Jalanan Sempat Bergerak dan Retak, Ini Kondisi Terakhir Akses Jalan ke Wisata Malino

  • Bagikan

FAJAR.CO.ID, GOWA -- Kondisi terkini di ruas Jalan Poros Malino, Kecamatan Parangloe, Kabupaten Gowa yang sempat bergerak, kini telah diperbaiki.

Bergeraknya jalan itu akibat guyuran hujan yang terjadi tanpa henti pada Sabtu malam (19/12/2020). Hal itu membuat jalanan itu retak dan membentuk lubang sedalam 50 sentimeter, dengan panjang 100 meter.

Kapolsek Parangloe, Iptu Kasmawati, mengatakan, jalanan itu telah diperbaiki oleh Dinas PUPR Provinsi Sulawesi Selatan beberapa hari pasca kejadian.

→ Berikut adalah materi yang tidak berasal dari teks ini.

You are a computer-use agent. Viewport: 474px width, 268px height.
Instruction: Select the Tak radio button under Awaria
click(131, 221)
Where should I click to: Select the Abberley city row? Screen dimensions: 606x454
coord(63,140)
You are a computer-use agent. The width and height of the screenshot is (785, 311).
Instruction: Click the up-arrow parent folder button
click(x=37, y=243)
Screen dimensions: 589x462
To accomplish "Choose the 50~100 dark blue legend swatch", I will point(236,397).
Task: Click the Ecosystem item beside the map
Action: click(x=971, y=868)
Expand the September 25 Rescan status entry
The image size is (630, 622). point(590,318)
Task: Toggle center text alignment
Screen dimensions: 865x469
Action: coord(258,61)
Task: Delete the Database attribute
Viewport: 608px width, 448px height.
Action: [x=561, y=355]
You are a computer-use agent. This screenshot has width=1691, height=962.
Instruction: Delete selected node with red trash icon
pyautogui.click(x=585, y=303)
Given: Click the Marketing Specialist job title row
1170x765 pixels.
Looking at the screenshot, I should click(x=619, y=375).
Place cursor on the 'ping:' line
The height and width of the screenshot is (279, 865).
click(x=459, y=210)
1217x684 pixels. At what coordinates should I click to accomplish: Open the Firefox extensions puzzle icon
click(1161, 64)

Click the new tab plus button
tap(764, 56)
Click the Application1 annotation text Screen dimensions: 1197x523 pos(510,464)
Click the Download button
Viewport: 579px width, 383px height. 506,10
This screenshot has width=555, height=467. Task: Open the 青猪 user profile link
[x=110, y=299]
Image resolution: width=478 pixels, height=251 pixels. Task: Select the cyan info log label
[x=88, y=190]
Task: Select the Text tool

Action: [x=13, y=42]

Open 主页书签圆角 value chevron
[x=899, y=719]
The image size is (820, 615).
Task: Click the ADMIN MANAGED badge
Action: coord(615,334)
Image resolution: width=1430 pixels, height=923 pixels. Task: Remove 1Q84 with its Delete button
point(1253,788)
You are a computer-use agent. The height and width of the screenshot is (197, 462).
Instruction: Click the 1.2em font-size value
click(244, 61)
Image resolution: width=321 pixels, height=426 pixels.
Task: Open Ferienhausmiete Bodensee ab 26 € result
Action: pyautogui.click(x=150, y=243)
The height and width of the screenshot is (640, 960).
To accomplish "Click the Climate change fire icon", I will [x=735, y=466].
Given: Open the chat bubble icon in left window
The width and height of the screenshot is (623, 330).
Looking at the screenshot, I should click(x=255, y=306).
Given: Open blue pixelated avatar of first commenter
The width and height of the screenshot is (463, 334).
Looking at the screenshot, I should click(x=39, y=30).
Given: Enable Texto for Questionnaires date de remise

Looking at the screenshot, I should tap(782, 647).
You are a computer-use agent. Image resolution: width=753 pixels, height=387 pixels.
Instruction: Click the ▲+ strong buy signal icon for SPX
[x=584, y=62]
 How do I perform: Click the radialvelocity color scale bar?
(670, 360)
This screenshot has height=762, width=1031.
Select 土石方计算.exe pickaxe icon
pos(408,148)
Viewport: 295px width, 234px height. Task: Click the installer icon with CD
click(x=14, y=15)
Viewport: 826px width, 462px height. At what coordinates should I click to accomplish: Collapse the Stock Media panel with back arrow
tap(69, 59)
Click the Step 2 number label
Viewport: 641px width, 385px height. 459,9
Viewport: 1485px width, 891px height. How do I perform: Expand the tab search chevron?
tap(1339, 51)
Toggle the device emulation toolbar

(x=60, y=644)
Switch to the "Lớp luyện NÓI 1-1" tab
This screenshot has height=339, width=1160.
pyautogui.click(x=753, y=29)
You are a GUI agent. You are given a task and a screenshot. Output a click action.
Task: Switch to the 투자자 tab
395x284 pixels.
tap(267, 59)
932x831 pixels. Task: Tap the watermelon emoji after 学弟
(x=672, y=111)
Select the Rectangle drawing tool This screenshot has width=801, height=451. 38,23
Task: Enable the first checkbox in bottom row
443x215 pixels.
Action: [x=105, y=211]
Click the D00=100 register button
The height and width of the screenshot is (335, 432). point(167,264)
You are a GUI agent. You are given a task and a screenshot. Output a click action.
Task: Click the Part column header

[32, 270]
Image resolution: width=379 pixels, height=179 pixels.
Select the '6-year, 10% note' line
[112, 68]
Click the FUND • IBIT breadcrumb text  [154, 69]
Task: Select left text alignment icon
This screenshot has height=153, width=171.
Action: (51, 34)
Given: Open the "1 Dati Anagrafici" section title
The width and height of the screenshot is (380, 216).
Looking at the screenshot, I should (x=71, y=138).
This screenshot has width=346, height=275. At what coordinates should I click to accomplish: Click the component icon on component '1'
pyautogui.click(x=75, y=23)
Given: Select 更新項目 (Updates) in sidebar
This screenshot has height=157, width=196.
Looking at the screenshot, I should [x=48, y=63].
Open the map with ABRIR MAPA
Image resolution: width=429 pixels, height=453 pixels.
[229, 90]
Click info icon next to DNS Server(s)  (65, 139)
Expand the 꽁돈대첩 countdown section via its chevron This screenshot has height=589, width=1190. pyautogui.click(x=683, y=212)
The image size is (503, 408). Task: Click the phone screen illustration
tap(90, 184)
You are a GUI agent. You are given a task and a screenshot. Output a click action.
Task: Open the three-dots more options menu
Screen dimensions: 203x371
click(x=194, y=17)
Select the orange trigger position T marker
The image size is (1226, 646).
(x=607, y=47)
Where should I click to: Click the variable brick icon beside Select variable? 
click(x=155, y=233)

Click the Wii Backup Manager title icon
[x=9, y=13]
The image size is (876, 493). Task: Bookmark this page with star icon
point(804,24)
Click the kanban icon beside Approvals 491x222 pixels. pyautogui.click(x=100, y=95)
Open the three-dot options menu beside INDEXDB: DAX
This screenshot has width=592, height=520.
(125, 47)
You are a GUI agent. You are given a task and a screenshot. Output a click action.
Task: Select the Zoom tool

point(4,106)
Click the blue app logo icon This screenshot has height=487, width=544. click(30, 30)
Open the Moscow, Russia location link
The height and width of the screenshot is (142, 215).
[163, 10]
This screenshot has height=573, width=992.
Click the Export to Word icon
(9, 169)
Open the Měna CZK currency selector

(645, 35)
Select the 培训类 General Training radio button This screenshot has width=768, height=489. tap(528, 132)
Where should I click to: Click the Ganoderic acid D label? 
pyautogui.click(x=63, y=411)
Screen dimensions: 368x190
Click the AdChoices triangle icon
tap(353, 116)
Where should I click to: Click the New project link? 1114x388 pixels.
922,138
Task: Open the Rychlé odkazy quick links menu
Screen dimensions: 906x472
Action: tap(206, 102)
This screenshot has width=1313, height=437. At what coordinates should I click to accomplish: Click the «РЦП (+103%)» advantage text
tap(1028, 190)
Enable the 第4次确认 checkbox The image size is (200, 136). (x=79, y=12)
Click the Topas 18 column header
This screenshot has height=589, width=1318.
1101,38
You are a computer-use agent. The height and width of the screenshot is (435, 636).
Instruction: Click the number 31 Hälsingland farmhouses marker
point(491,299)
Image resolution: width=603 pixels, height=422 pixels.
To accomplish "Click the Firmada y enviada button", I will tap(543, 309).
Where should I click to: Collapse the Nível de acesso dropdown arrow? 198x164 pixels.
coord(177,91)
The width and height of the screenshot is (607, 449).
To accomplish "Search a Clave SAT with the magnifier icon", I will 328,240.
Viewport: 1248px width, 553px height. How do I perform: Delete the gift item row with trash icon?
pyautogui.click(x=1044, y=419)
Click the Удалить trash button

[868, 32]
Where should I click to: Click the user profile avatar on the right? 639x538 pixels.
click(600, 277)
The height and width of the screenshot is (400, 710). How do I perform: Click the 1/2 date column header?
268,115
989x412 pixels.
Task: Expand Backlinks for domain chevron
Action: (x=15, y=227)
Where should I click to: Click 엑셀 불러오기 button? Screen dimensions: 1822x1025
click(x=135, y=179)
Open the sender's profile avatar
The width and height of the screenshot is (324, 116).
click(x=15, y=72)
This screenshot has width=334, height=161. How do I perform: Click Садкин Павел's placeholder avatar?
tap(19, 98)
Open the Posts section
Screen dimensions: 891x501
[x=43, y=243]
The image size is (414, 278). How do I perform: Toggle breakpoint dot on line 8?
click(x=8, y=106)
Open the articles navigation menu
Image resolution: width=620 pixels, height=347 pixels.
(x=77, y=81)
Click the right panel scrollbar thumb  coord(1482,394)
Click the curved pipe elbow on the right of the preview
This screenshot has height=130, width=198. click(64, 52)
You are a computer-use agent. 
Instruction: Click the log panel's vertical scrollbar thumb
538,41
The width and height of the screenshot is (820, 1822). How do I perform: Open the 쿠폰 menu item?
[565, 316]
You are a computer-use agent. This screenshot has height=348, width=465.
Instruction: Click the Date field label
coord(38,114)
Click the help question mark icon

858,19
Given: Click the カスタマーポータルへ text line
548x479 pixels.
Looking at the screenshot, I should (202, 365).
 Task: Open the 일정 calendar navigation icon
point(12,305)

"Kemarin sudah. Hanya diisi yang lubang. Mereka (Dinas PUPR) mau lihat pergerakan tanahnya," kata Kasmawati, Selasa (22/12/2020).

Perwira dua balok ini menjelaskan, perbaikan jalan itu dilakukan dengan cara ditambal di bagian yang retak menggunakan material aspal.

Jalanan itu pun kini telah bisa dilalui oleh pengendara mobil dan motor. Hanya saja, lanjut Iptu Kasmawati, dia hanya mengimbau pengendara agar mencari jalan alternatif demi mencegah hal yang tak diinginkan terjadi.

"Bisa dilalui kendaraan tertentu. Namun kami tetap mengimbau kepada masyarakat pengguna jalan untuk menggunakan jalur alternatif," jelasnya.

Sebelumnya diberitakan, fenomena tanah bergerak terjadi di Kabupaten Gowa. Akses Jalan dari arah kota Sungguminasa ke kawasan wisata Malino patut diwaspadai para pengendara.

Di Jalan Poros Malino, Kecamatan Parangloe misalnya. Jalanan yang terbuat dari aspal seketika bergerak usai diguyur hujan sejak beberapa hari yang lalu.

Akibatnya, kondisi jalan di sana mengalami kerusakan. Aspal di jalan itu retak dan kondisi jalannya tidak rata. Kapolsek Parangloe, Iptu Kasmawati pun membenarkan peristiwa yang terjadi sejak siang tadi.